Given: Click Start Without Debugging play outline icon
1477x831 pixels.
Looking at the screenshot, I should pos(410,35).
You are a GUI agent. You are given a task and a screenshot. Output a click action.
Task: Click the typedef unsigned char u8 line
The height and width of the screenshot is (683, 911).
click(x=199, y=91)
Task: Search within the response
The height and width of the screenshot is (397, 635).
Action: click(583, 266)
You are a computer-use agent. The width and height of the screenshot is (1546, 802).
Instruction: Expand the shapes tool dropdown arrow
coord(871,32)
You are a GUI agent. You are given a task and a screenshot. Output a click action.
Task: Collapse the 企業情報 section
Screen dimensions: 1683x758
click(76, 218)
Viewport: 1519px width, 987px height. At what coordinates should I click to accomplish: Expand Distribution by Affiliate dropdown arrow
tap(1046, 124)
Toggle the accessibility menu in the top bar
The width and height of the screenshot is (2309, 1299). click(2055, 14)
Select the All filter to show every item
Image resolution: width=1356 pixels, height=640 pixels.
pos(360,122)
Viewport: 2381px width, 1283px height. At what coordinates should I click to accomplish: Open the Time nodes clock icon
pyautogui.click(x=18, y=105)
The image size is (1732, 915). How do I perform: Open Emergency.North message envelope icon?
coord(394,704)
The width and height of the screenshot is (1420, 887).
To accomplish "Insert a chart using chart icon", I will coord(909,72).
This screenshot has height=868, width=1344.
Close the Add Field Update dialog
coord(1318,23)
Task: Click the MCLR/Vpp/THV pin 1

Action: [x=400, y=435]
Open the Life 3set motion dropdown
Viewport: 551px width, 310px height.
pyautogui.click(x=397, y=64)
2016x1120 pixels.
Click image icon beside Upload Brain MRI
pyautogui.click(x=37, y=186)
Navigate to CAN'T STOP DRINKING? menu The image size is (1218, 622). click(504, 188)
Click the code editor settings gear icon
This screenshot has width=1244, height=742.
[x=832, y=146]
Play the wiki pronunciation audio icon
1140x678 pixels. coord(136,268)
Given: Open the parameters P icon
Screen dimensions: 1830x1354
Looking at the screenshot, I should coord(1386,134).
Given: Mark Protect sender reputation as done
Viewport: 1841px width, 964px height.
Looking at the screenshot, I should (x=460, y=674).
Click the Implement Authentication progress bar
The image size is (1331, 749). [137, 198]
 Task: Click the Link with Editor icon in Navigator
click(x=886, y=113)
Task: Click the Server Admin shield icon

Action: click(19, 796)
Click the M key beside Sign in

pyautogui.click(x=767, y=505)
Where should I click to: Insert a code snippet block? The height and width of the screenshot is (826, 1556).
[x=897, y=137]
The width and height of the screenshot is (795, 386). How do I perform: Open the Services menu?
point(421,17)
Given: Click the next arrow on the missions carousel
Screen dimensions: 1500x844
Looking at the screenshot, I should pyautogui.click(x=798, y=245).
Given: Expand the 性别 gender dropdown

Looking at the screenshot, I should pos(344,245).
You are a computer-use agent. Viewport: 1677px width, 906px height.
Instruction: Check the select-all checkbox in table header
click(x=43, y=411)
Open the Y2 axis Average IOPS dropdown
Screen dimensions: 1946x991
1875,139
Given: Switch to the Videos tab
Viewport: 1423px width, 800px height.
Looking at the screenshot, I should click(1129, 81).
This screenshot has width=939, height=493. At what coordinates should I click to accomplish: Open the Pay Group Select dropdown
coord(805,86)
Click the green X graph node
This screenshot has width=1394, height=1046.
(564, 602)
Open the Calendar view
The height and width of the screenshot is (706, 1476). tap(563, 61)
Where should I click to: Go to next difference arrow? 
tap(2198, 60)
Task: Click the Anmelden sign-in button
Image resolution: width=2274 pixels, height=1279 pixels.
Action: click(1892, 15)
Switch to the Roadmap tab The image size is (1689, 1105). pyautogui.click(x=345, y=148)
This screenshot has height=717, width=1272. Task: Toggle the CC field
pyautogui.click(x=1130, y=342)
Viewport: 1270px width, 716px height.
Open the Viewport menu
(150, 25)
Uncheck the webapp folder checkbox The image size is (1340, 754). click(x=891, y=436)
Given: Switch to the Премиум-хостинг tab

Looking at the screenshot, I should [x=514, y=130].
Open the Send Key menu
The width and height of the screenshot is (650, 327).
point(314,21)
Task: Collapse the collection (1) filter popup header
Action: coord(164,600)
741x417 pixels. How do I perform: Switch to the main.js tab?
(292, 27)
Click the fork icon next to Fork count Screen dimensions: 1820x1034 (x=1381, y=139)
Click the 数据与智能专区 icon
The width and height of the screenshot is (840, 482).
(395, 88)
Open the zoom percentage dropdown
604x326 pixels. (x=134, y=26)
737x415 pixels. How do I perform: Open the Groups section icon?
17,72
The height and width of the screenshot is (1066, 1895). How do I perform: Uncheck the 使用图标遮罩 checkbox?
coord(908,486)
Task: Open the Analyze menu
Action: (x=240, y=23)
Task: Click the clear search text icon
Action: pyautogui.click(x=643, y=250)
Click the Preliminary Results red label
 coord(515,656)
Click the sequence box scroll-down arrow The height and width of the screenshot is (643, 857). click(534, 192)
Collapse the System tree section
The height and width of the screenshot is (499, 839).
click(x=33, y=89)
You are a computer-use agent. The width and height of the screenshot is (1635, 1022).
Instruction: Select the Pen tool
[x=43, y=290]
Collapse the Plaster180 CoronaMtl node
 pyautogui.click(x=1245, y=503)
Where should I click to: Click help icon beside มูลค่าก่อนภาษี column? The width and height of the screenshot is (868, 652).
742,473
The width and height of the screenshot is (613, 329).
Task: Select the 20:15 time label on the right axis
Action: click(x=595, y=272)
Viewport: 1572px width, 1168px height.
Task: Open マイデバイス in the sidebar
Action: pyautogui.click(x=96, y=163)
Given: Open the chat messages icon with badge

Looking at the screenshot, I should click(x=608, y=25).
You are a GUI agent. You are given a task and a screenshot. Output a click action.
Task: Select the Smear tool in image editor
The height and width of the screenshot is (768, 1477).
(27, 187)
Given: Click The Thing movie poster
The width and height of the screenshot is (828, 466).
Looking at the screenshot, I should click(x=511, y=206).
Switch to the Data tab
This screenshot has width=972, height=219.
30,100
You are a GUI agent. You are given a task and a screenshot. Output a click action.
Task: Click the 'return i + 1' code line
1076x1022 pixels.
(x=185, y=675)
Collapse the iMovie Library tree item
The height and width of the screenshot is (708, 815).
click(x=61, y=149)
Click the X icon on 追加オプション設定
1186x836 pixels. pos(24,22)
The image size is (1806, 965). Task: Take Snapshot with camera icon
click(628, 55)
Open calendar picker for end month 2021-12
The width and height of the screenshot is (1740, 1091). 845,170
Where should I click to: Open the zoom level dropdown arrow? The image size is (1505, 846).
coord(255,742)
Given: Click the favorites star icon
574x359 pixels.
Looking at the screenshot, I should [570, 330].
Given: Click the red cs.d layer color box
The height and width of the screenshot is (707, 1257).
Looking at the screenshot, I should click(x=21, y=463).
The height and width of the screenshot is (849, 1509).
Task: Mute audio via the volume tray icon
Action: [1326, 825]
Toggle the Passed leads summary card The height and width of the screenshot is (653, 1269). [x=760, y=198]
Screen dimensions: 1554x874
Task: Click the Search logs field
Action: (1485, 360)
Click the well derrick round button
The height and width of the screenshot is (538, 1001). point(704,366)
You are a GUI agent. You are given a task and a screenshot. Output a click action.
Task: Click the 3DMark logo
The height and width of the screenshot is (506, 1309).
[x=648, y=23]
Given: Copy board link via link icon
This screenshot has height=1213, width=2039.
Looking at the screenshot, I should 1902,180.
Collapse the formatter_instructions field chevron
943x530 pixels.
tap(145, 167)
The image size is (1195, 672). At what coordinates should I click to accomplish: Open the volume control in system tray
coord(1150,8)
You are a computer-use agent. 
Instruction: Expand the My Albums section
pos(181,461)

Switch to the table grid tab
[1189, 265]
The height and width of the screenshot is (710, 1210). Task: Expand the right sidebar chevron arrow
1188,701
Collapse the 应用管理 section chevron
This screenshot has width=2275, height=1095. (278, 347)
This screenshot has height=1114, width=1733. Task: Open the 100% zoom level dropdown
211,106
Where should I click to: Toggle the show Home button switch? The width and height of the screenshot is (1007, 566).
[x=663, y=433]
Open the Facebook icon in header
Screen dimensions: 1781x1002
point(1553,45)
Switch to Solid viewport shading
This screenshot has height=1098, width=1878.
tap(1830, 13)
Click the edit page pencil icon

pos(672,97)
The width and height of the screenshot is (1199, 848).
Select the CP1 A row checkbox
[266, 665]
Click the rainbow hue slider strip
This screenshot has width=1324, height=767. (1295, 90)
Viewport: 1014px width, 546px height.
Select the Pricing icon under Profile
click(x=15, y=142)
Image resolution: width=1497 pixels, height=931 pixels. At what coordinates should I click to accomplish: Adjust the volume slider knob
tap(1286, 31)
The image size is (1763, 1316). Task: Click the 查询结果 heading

☆ ☆ ☆ ☆

Assignment: Your response should be made up of the lines in the data that contain the word "tree".

Written answer:
Collapse the System tree section
Collapse the iMovie Library tree item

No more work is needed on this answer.